§ **Work required**
Starting at the line that contains "Instruction: Select the Nineteen AI option" in the listing below, write out every line word for word until you have written the line that contains "Given: Tap the link insert icon".

=== Section Start ===

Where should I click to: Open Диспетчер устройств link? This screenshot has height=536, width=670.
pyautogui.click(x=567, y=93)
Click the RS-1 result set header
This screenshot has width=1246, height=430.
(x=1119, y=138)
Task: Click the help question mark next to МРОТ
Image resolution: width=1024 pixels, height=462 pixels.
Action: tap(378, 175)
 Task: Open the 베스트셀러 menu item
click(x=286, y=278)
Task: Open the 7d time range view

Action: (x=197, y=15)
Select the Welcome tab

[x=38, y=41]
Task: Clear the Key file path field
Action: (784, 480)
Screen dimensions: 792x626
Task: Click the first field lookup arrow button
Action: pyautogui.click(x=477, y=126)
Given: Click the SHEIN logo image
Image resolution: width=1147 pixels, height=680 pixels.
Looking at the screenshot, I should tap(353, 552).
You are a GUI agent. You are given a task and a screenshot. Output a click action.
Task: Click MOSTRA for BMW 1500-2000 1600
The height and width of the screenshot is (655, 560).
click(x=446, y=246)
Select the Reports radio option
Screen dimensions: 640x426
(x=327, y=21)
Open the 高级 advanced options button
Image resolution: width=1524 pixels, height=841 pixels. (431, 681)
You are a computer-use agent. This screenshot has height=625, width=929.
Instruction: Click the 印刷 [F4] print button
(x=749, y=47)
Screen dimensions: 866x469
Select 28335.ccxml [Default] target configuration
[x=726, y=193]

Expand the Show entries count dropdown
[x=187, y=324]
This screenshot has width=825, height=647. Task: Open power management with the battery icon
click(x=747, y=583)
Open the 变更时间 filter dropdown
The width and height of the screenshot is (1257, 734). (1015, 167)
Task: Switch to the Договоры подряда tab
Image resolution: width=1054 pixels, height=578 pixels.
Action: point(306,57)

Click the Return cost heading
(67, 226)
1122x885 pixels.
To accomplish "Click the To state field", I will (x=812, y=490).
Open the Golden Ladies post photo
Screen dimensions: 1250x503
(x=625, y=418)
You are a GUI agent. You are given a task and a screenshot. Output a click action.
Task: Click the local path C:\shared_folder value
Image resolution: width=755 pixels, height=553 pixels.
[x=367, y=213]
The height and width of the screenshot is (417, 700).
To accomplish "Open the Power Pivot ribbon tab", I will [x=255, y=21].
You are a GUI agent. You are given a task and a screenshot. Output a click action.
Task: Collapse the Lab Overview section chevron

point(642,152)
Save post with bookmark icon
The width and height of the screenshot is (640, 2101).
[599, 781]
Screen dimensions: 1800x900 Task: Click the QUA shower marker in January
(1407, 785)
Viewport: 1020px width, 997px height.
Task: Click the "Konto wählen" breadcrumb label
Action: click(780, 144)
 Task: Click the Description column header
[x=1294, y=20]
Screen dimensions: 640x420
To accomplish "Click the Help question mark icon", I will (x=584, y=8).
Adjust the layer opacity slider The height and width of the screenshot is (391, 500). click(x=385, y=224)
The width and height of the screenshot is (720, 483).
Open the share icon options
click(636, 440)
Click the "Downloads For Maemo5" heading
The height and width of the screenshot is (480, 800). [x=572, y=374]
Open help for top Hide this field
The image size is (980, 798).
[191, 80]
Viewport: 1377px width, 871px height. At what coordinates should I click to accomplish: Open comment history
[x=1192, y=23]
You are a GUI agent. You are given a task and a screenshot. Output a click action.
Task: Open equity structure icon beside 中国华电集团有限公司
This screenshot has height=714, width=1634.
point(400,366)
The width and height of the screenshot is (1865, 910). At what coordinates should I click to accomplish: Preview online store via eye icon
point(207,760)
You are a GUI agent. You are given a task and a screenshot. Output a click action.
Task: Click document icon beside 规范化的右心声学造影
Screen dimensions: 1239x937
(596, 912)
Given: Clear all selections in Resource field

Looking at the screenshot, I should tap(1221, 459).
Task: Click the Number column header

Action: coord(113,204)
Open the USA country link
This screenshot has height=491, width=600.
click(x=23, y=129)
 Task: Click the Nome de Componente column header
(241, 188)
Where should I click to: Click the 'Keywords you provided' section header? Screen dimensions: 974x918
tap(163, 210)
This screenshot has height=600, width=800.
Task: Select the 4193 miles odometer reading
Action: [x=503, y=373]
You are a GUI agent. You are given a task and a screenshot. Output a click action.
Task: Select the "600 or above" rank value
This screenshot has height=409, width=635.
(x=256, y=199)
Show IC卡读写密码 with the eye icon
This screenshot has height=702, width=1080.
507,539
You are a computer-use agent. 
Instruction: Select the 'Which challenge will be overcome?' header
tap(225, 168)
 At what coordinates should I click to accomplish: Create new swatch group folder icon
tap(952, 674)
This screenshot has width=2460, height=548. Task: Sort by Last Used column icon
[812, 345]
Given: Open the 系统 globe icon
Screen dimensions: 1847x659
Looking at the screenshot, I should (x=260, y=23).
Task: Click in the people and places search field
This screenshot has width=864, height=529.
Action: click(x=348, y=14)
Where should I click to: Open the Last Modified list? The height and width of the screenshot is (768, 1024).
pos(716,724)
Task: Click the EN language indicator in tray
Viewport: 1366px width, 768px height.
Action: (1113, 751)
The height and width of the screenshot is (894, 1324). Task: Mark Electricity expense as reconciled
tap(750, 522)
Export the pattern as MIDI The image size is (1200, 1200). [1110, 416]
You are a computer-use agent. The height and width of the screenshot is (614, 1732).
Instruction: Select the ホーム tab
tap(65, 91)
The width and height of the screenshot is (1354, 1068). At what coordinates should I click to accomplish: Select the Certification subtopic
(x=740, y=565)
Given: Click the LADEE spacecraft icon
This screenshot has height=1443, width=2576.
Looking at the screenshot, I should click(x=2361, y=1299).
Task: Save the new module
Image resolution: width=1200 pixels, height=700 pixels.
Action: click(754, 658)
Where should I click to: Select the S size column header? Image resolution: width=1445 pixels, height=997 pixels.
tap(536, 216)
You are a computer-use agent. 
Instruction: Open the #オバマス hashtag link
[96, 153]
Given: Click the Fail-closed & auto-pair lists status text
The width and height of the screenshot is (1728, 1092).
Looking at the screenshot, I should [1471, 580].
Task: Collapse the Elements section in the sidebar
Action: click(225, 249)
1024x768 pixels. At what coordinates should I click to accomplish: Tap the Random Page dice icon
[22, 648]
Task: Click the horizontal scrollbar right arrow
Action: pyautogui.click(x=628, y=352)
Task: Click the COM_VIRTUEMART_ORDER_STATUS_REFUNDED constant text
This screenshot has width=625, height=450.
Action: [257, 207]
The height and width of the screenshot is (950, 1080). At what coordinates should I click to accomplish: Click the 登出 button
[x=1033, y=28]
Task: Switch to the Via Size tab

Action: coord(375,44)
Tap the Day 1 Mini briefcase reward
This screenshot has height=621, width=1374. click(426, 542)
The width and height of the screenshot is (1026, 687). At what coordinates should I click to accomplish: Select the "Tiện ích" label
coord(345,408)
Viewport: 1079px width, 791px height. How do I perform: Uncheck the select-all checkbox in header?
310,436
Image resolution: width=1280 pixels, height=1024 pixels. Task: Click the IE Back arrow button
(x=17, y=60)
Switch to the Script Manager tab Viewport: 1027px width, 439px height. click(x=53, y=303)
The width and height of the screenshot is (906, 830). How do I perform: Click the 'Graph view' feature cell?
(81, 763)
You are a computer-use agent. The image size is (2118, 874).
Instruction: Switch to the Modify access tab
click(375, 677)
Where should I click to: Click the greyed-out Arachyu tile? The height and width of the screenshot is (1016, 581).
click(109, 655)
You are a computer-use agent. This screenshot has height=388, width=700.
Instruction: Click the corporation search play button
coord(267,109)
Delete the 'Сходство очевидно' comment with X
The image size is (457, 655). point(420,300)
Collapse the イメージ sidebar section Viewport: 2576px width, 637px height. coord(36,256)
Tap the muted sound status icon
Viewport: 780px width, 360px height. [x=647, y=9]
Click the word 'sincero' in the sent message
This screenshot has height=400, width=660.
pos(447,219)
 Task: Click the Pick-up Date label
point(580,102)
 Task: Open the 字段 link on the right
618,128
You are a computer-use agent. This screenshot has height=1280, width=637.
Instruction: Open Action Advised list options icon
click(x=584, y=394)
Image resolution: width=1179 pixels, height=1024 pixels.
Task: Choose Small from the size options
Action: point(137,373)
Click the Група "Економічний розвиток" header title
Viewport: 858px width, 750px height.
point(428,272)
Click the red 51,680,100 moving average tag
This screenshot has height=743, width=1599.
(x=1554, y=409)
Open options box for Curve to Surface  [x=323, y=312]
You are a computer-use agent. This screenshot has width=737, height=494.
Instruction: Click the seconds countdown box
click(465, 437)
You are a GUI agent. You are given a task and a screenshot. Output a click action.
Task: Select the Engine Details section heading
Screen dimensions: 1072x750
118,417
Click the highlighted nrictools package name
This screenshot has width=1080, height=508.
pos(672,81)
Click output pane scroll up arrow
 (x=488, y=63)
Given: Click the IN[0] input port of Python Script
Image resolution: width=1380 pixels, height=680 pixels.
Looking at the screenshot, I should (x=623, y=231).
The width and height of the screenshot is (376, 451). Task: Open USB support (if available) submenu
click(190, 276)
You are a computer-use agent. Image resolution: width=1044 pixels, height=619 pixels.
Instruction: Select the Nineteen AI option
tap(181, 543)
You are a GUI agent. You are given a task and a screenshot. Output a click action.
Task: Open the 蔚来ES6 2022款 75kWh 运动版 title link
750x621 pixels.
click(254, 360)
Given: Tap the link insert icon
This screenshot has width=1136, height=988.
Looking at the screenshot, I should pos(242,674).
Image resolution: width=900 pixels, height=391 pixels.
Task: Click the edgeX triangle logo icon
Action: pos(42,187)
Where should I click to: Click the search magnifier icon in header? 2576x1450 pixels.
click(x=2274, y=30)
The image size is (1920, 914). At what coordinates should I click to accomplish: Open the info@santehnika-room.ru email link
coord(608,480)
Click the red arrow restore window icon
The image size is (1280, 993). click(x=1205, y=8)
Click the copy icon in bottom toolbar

=== Section End ===

§ **Your solution**
Instruction: Select the Nineteen AI option
tap(181, 543)
You are a GUI agent. You are given a task and a screenshot. Output a click action.
Task: Open the 蔚来ES6 2022款 75kWh 运动版 title link
750x621 pixels.
click(254, 360)
Given: Tap the link insert icon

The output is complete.